At admission, the family will meet with an admissions director. Usually, a long, complicated, and difficult to read contract is presented to the family at admission. These documents are typically over 20 pages long, with attachments and addenda. In most cases, the admission director will simply flip pages and tell the family to “sign here.”
Somewhere, buried in the middle of all this, in complex legal terms, the facility often buries an arbitration clause. This clause states that if something terrible happens, or you loved one is killed, you give up your right to sue in court. Instead, you will go before a private mediator – a person hired to resolve the dispute. There is no jury, judge, or right to appeal, just the private mediator whose decision is totally binding. The arbitrator is not accountable to anyone.
The admissions people are hoping you miss the importance of this in the document, because no matter how much the document says that arbitration saves you time and money, this is not true. The reason companies want arbitration is because studies show that awards at arbitration are smaller than in court – by about 35%!
To be clear, you get absolutely nothing out of signing pre-dispute arbitration documents. You can always agree to it later after something terrible happens.
In New Jersey, pre-dispute forced arbitration in nursing home and rehab admission paperwork used to be totally and completely illegal. This makes sense because a person putting a loved one in a nursing home is making a difficult emotional decision. The family has very little bargaining ability. In many cases, mom or dad will already be in the building, and many people I talk to are afraid to “rock the boat,” and don’t want to be confrontational. As a result, most people will probably sign just about anything put in front of them to get a person the care they need.

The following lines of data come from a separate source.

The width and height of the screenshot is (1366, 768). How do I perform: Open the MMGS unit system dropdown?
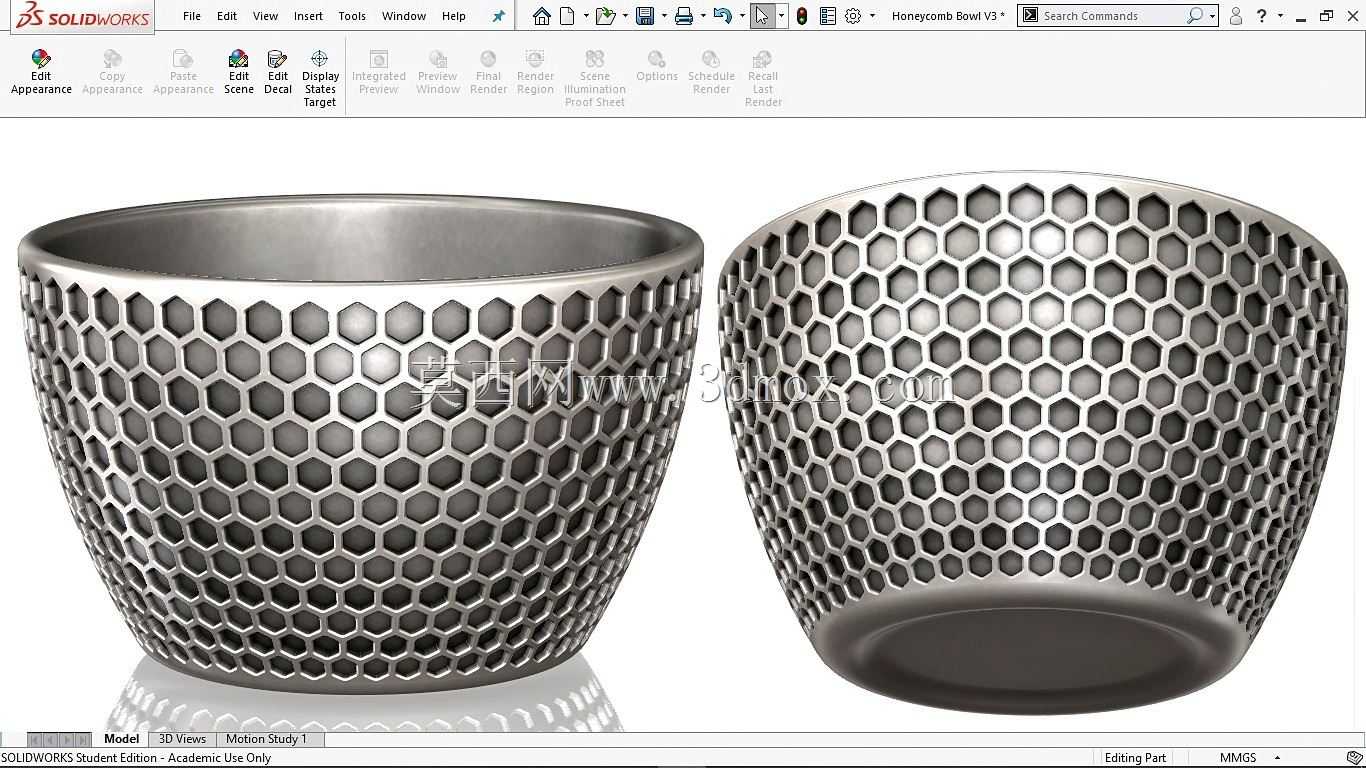1250,758
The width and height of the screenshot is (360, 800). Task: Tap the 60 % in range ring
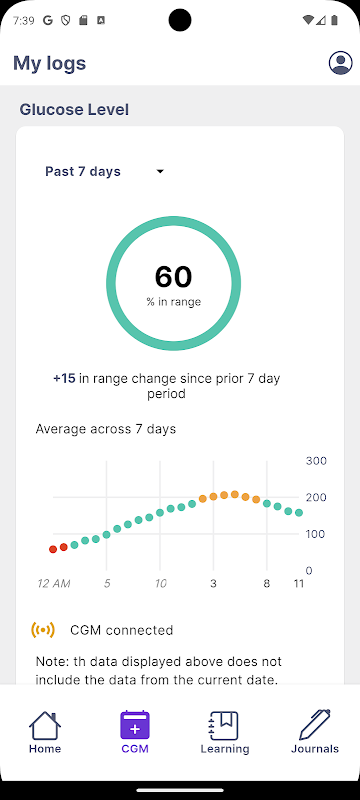(173, 283)
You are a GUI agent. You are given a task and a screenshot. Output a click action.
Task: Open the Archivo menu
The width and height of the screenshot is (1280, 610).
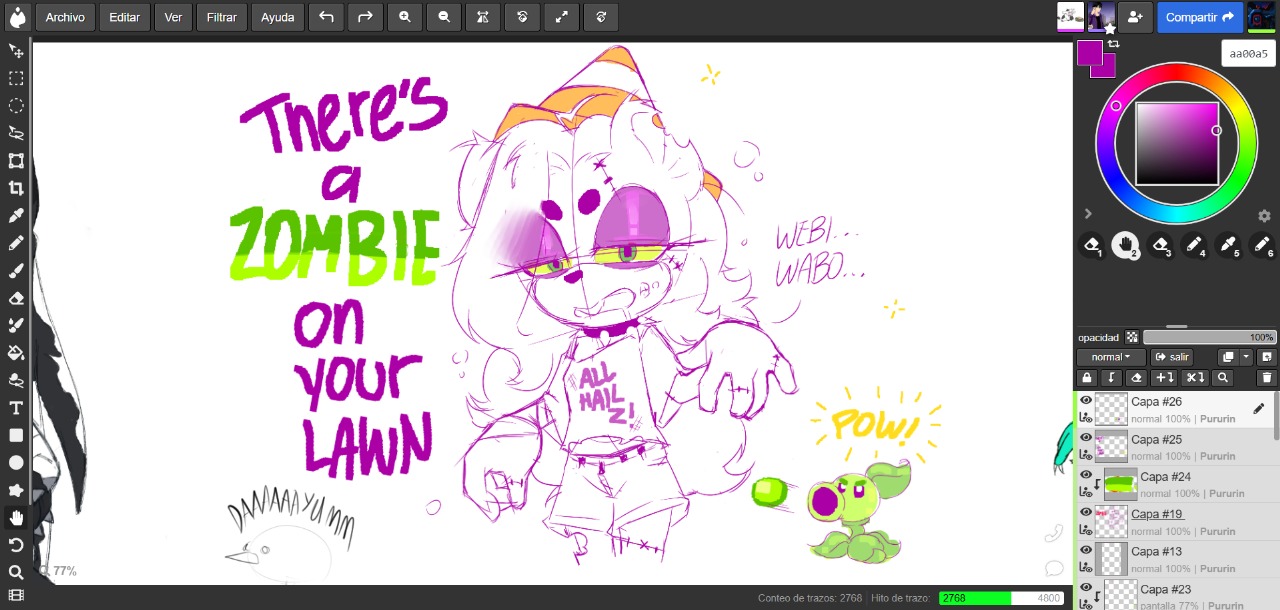[x=65, y=17]
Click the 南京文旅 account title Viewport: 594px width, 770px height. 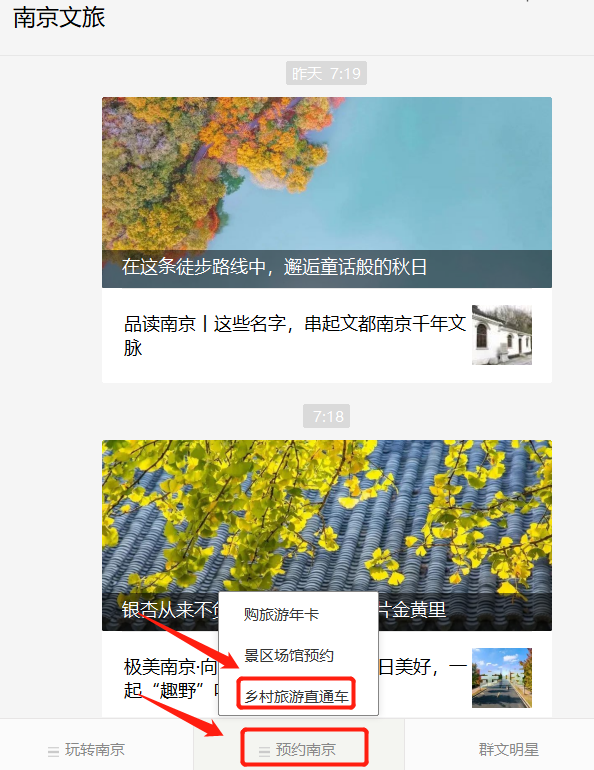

Unfortunately, these clauses are now legal. Be careful what you sign. If you find arbitration language in the admission paperwork, you are certainly entitled to ask about it and find out exactly what it means before you sign anything. If it is non-negotiable, this may raise concerns for you about the care the facility is prepared to deliver. No one who has sat in my office ever imagined the poor care and horrific outcomes their moms and dads would suffer when they were put in the nursing home. You always hope for the best but prepare for the worst. You have an absolute right to understand exactly what you are giving away before you sign an agreement.